On 13 April 13 Marines from the Marine Security Guard (MSG) detachment were deployed to the DAO Compound to replace the 8 Marine Guards withdrawn from the closed Danang and Nha Trang Consulates who had been providing security up to that point.
By late April Air America helicopters were flying several daily shuttles from TF76 to the DAO Compound to enable the 9th MAB to conduct evacuation preparations at the DAO without exceeding the Paris Peace Accords' limit of a maximum of 50 military personnel in South Vietnam, this at a time when the North Vietnamese army was overtly breaching the Peace Accords. In late April the MSG Marines were ordered to abandon Marshall Hall/Marine House, their billet at 204 Hong Thap Tu Street (now 204 Nguyen Thi Minh Khai Street), and move into the combined recreation area in the Embassy compound.
The two major evacuation points chosen for Operation Frequent Wind were the DAO Compound adjacent to Tan Son Nhut Airport for American civilian and Vietnamese evacuees and the US Embassy, Saigon for Embassy staff.
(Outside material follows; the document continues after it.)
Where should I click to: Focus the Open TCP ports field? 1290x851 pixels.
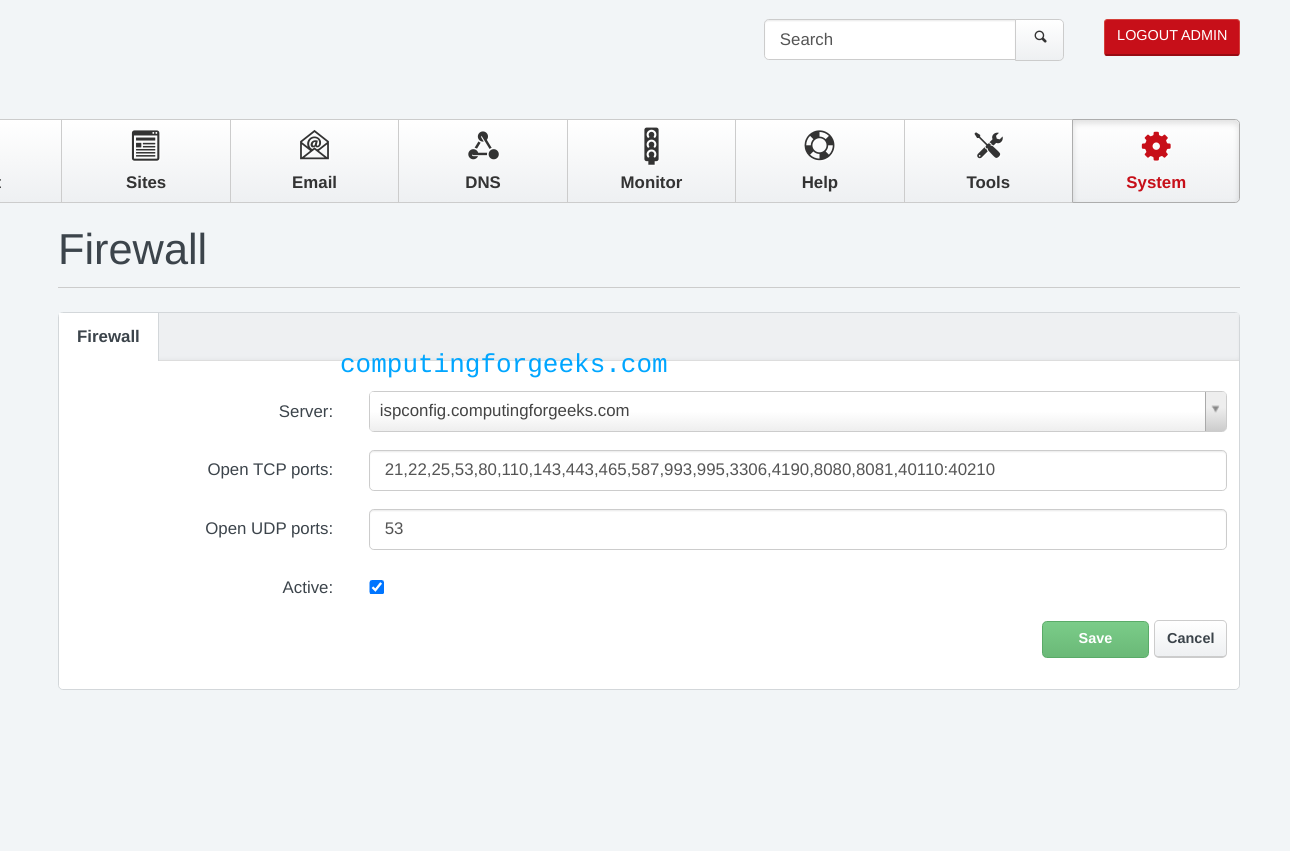point(797,470)
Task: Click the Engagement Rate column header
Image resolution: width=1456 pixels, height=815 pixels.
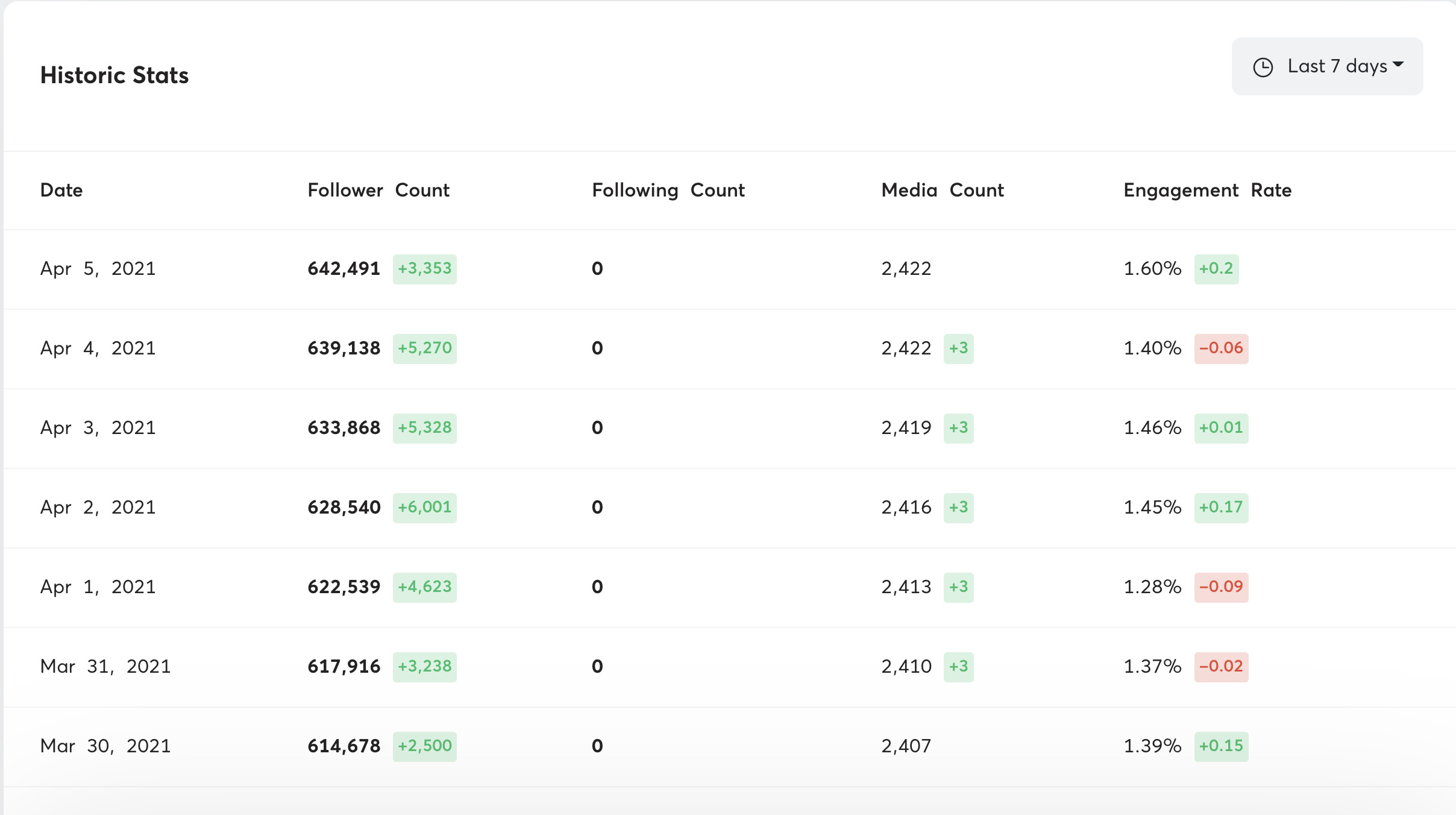Action: coord(1208,190)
The plan for the evacuation would see convoy buses prestaged throughout metropolitan Saigon at 28 buildings designated as pick-up points with American civilians, trained to drive those buses, standing by in town at the way stations. The buses would follow one of four planned evacuation routes from downtown Saigon to the DAO Compound, each route named after a Western Trail: Santa Fe, Oregon, Texas, etc.